Some of the tips he provides are the obvious ones that come up in most of these kinds of books: stay away from known triggers, get your mind off your anxiety by helping others, make quiet time for yourself a priority, try journaling, exercise, seek professional counseling. Other tips he offered I didn't entirely gel with (I don't know how successful I'd be at refusing to deal with any problems after 8pm). But there were some pointers he brought up that did get me thinking. For one, I liked that he got into the difference between sympathy and empathy. An important distinction, I think, as many believe them to be synonymous. I also liked his idea of pausing in bad moments, evaluating the situation and asking yourself, "What released the Kracken?" I think the importance of levity in painful situations is highly underrated.

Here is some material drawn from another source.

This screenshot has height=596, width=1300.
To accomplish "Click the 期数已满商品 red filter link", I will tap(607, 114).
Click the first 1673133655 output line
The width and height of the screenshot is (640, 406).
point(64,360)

I'm all about embracing my dark humor to push through the dark times :-)


It had a fair amount of good bits I'll take away from the reading, but I don't know if Hahn's particular writing style overall is for me. There was something to the tone that, to me, came off as overly cheery, forced joviality. Then again, that's maybe just my own jaded nature taking it that way lol. 



FTC Disclaimer: & Thomas Nelson Publishing kindly provided me with a complimentary copy of this book in exchange for an honest review. The opinions above are entirely my own.